The Adoration of the Magi from an illuminated Psalter, London, 1220s: British Library Lansdowne MS 420, f. 8v.
In the summer of 2016 we began the The Polonsky Foundation England and France Project: Manuscripts from the British Library and the Bibliothèque nationale de France, 700-1200. The project was funded by The Polonsky Foundation, which is committed to promoting access to and dissemination of cultural heritage.
“This project brings together riches of these great institutions and makes them available to researchers and the wider public in innovative and attractive ways, benefiting from the extraordinary opportunities opened up by the technological advances of digitisation.
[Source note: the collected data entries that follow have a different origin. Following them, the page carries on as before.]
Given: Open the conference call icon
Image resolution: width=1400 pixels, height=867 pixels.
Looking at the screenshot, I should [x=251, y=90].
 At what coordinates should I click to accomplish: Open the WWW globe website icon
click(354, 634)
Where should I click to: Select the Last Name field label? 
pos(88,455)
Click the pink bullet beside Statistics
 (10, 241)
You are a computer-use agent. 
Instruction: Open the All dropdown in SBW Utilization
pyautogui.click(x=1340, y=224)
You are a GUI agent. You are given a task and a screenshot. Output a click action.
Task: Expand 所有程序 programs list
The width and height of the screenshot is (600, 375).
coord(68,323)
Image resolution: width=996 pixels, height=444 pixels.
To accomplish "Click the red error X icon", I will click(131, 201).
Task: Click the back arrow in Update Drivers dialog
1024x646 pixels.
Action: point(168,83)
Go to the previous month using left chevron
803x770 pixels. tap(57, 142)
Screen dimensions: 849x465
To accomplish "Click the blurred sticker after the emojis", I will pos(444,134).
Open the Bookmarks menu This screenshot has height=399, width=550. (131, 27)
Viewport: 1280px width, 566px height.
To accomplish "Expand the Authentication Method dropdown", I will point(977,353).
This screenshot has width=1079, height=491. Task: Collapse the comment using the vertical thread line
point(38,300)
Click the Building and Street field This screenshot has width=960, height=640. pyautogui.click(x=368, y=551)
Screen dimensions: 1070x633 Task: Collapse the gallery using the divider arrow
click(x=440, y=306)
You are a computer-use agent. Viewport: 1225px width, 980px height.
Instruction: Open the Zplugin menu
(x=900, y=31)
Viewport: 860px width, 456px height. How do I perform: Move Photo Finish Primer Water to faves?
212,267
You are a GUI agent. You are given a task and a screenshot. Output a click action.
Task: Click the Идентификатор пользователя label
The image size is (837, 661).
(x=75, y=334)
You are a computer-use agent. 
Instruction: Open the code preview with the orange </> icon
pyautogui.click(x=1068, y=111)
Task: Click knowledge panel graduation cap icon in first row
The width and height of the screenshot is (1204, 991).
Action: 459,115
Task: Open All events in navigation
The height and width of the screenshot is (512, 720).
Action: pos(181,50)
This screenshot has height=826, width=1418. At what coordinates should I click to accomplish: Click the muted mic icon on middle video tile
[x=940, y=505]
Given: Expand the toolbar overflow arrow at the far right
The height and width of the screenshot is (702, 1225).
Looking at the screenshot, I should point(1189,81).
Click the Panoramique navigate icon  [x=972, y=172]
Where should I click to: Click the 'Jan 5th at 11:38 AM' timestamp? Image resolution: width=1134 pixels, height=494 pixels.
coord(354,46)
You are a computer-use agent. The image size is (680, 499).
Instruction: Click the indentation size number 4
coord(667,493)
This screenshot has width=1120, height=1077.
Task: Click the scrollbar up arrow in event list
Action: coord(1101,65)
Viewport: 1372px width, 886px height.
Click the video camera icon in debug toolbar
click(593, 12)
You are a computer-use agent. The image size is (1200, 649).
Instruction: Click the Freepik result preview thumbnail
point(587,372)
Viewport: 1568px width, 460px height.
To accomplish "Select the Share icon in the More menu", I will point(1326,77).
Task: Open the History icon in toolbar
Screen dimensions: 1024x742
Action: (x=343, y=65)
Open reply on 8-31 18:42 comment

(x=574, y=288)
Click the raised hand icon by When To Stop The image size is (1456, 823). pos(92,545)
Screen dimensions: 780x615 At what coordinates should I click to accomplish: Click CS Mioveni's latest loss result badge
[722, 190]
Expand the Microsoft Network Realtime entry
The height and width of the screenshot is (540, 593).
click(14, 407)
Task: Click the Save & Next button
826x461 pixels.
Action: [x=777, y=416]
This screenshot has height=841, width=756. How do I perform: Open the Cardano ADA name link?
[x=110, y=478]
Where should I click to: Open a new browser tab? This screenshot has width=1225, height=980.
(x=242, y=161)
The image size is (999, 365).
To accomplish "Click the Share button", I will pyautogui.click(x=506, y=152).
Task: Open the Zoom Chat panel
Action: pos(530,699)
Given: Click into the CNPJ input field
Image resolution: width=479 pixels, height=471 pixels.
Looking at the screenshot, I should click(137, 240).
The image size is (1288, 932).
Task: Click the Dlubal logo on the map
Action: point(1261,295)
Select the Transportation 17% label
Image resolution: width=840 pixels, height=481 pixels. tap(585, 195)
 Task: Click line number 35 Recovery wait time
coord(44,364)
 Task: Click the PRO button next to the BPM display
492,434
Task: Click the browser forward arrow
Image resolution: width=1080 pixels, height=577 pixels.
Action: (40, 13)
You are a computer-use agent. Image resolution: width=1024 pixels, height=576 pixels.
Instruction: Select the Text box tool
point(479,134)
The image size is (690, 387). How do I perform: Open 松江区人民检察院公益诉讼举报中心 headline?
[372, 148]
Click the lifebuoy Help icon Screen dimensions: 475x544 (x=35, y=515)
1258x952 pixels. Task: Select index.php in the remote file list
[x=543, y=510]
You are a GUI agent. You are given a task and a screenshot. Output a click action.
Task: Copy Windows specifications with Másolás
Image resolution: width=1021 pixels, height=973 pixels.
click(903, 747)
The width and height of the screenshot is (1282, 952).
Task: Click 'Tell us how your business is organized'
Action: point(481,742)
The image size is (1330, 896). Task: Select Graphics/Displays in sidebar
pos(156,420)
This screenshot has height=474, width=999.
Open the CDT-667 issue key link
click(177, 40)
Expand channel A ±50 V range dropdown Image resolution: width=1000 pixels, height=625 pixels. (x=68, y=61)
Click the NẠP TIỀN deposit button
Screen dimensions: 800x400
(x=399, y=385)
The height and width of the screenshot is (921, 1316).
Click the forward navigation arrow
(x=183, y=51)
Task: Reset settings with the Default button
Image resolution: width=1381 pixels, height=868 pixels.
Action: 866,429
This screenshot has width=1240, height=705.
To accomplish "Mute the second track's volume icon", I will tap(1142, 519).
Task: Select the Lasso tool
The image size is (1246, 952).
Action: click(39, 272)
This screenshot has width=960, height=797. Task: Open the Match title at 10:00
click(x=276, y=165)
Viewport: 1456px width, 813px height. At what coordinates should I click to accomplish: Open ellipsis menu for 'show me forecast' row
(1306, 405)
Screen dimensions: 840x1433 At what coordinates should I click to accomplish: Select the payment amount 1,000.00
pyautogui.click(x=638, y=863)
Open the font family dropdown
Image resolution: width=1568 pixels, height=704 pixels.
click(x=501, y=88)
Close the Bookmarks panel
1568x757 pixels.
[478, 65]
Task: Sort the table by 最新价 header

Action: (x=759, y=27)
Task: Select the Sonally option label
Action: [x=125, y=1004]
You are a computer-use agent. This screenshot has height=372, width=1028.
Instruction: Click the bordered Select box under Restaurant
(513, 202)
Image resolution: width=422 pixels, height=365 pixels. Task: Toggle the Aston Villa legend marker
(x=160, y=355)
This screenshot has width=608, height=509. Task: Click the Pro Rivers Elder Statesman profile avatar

Our Foundation promotes the preservation and transmission of cultural heritage, and is proud to support this collaboration, which continues the cultural exchange and profound mutual influence that have characterised the history of these two nations over many centuries.”
Dr Leonard S. Polonsky CBE, Founding Chairman, The Polonsky Foundation
The collections of medieval manuscripts in the British Library and the Bibliothèque nationale de France rank amongst the finest and most important in the world. Together we have particularly strong holdings of manuscripts made in France and England before 1200. From these we chose 400 manuscripts from each Library in order to transform the availability of these primary sources. The manuscripts comprise a wide range of texts, including biblical, liturgical and theological works, reflecting the interest of monks, abbots and clerics, who were responsible for much of book production in the period before 1200. Other topics include science, music and medicine, Classical and contemporary literature and works on history and law.
Themes in the curated website Medieval England and France, 700-1200, made in The Polonsky Foundation England and France Project: Manuscripts from the British Library and the Bibliothèque nationale de France, 700-1200.
Two web resources
All 800 manuscripts are now available on an innovative website hosted by the BnF: France et Angleterre : manuscrits médiévaux entre 700 et 1200 / France and England: medieval manuscripts between 700 and 1200. The website allows users to search manuscripts in English, French and Italian, and to view and compare manuscripts side-by-side using International Image Interoperability Framework (IIIF) technology. Images may also be annotated or shared on social media, and may be downloaded either as an individual image or as a PDF of an entire manuscript. Searches by author, date and place of origin may also be made.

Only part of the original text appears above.